[Opening Given records section]

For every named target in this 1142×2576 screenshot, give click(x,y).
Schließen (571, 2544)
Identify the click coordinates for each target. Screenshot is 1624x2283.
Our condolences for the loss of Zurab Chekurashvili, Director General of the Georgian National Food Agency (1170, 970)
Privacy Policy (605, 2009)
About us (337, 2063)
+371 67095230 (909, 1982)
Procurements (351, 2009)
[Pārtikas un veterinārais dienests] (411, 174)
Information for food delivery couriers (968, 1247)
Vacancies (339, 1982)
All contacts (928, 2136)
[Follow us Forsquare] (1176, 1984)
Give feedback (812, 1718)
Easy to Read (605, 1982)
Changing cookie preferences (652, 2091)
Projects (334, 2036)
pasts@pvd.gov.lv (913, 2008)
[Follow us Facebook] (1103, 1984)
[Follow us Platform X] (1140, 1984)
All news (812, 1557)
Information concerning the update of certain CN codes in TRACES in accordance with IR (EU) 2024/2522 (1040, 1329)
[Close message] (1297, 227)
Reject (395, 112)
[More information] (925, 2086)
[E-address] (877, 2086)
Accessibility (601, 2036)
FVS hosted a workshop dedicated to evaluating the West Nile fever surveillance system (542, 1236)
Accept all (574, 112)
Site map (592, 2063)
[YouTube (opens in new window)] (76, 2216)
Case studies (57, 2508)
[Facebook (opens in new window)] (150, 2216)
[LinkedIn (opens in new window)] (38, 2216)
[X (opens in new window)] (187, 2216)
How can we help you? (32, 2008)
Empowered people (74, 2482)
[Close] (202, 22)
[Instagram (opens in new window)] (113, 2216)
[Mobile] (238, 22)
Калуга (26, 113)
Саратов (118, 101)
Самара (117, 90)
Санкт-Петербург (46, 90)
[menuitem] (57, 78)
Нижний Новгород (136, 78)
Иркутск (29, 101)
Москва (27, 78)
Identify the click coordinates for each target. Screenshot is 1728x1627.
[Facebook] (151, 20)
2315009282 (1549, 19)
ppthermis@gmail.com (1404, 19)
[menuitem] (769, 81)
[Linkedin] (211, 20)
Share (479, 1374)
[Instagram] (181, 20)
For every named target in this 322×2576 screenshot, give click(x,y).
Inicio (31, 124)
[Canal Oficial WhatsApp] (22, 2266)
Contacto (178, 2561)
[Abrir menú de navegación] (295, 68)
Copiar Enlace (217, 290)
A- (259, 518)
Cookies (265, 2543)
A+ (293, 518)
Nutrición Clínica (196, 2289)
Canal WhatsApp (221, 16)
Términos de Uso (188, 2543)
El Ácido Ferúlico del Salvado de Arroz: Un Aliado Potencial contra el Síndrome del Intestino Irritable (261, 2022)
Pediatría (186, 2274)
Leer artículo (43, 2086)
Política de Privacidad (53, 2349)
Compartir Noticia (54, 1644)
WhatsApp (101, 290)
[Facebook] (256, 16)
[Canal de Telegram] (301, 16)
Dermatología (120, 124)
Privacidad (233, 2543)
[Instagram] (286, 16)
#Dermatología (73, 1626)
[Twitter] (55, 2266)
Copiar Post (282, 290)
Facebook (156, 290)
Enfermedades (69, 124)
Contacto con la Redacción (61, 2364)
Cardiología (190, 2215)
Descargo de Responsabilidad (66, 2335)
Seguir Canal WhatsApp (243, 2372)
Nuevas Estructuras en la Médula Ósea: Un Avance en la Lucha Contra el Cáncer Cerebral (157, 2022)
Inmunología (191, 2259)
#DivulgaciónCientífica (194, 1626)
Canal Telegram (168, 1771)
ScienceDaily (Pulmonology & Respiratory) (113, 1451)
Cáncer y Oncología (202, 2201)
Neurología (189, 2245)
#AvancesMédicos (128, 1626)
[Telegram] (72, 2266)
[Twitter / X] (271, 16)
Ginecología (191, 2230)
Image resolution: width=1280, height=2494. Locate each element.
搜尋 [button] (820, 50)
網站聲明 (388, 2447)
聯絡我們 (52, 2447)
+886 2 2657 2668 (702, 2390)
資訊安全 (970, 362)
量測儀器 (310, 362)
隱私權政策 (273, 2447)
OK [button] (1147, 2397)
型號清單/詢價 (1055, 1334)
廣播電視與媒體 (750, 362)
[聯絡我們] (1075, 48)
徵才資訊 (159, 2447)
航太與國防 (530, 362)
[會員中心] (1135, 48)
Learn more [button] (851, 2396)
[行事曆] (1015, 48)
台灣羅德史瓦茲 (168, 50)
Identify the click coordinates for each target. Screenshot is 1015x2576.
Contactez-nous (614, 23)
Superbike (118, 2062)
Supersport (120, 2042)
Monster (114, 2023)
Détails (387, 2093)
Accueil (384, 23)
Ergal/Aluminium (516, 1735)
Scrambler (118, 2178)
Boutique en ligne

[Closing Given records section]

_What you have to do_. Repeat the data in its entirety, character for character.

_Response for this exercise_.
For every named target in this 1142×2576 screenshot, give click(x,y).
Schließen (571, 2544)
Identify the click coordinates for each target. Screenshot is 1624x2283.
Our condolences for the loss of Zurab Chekurashvili, Director General of the Georgian National Food Agency (1170, 970)
Privacy Policy (605, 2009)
About us (337, 2063)
+371 67095230 (909, 1982)
Procurements (351, 2009)
[Pārtikas un veterinārais dienests] (411, 174)
Information for food delivery couriers (968, 1247)
Vacancies (339, 1982)
All contacts (928, 2136)
[Follow us Forsquare] (1176, 1984)
Give feedback (812, 1718)
Easy to Read (605, 1982)
Changing cookie preferences (652, 2091)
Projects (334, 2036)
pasts@pvd.gov.lv (913, 2008)
[Follow us Facebook] (1103, 1984)
[Follow us Platform X] (1140, 1984)
All news (812, 1557)
Information concerning the update of certain CN codes in TRACES in accordance with IR (EU) 2024/2522 (1040, 1329)
[Close message] (1297, 227)
Reject (395, 112)
[More information] (925, 2086)
[E-address] (877, 2086)
Accessibility (601, 2036)
FVS hosted a workshop dedicated to evaluating the West Nile fever surveillance system (542, 1236)
Accept all (574, 112)
Site map (592, 2063)
[YouTube (opens in new window)] (76, 2216)
Case studies (57, 2508)
[Facebook (opens in new window)] (150, 2216)
[LinkedIn (opens in new window)] (38, 2216)
[X (opens in new window)] (187, 2216)
How can we help you? (32, 2008)
Empowered people (74, 2482)
[Close] (202, 22)
[Instagram (opens in new window)] (113, 2216)
[Mobile] (238, 22)
Калуга (26, 113)
Саратов (118, 101)
Самара (117, 90)
Санкт-Петербург (46, 90)
[menuitem] (57, 78)
Нижний Новгород (136, 78)
Иркутск (29, 101)
Москва (27, 78)
Identify the click coordinates for each target. Screenshot is 1728x1627.
[Facebook] (151, 20)
2315009282 (1549, 19)
ppthermis@gmail.com (1404, 19)
[menuitem] (769, 81)
[Linkedin] (211, 20)
Share (479, 1374)
[Instagram] (181, 20)
For every named target in this 322×2576 screenshot, give click(x,y).
Inicio (31, 124)
[Canal Oficial WhatsApp] (22, 2266)
Contacto (178, 2561)
[Abrir menú de navegación] (295, 68)
Copiar Enlace (217, 290)
A- (259, 518)
Cookies (265, 2543)
A+ (293, 518)
Nutrición Clínica (196, 2289)
Canal WhatsApp (221, 16)
Términos de Uso (188, 2543)
El Ácido Ferúlico del Salvado de Arroz: Un Aliado Potencial contra el Síndrome del Intestino Irritable (261, 2022)
Pediatría (186, 2274)
Leer artículo (43, 2086)
Política de Privacidad (53, 2349)
Compartir Noticia (54, 1644)
WhatsApp (101, 290)
[Facebook] (256, 16)
[Canal de Telegram] (301, 16)
Dermatología (120, 124)
Privacidad (233, 2543)
[Instagram] (286, 16)
#Dermatología (73, 1626)
[Twitter] (55, 2266)
Copiar Post (282, 290)
Facebook (156, 290)
Enfermedades (69, 124)
Contacto con la Redacción (61, 2364)
Cardiología (190, 2215)
Descargo de Responsabilidad (66, 2335)
Seguir Canal WhatsApp (243, 2372)
Nuevas Estructuras en la Médula Ósea: Un Avance en la Lucha Contra el Cáncer Cerebral (157, 2022)
Inmunología (191, 2259)
#DivulgaciónCientífica (194, 1626)
Canal Telegram (168, 1771)
ScienceDaily (Pulmonology & Respiratory) (113, 1451)
Cáncer y Oncología (202, 2201)
Neurología (189, 2245)
#AvancesMédicos (128, 1626)
[Telegram] (72, 2266)
[Twitter / X] (271, 16)
Ginecología (191, 2230)
Image resolution: width=1280, height=2494. Locate each element.
搜尋 [button] (820, 50)
網站聲明 (388, 2447)
聯絡我們 (52, 2447)
+886 2 2657 2668 (702, 2390)
資訊安全 (970, 362)
量測儀器 (310, 362)
隱私權政策 (273, 2447)
OK [button] (1147, 2397)
型號清單/詢價 (1055, 1334)
廣播電視與媒體 (750, 362)
[聯絡我們] (1075, 48)
徵才資訊 (159, 2447)
航太與國防 (530, 362)
[會員中心] (1135, 48)
Learn more [button] (851, 2396)
[行事曆] (1015, 48)
台灣羅德史瓦茲 (168, 50)
Identify the click coordinates for each target. Screenshot is 1015x2576.
Contactez-nous (614, 23)
Superbike (118, 2062)
Supersport (120, 2042)
Monster (114, 2023)
Détails (387, 2093)
Accueil (384, 23)
Ergal/Aluminium (516, 1735)
Scrambler (118, 2178)
Boutique en ligne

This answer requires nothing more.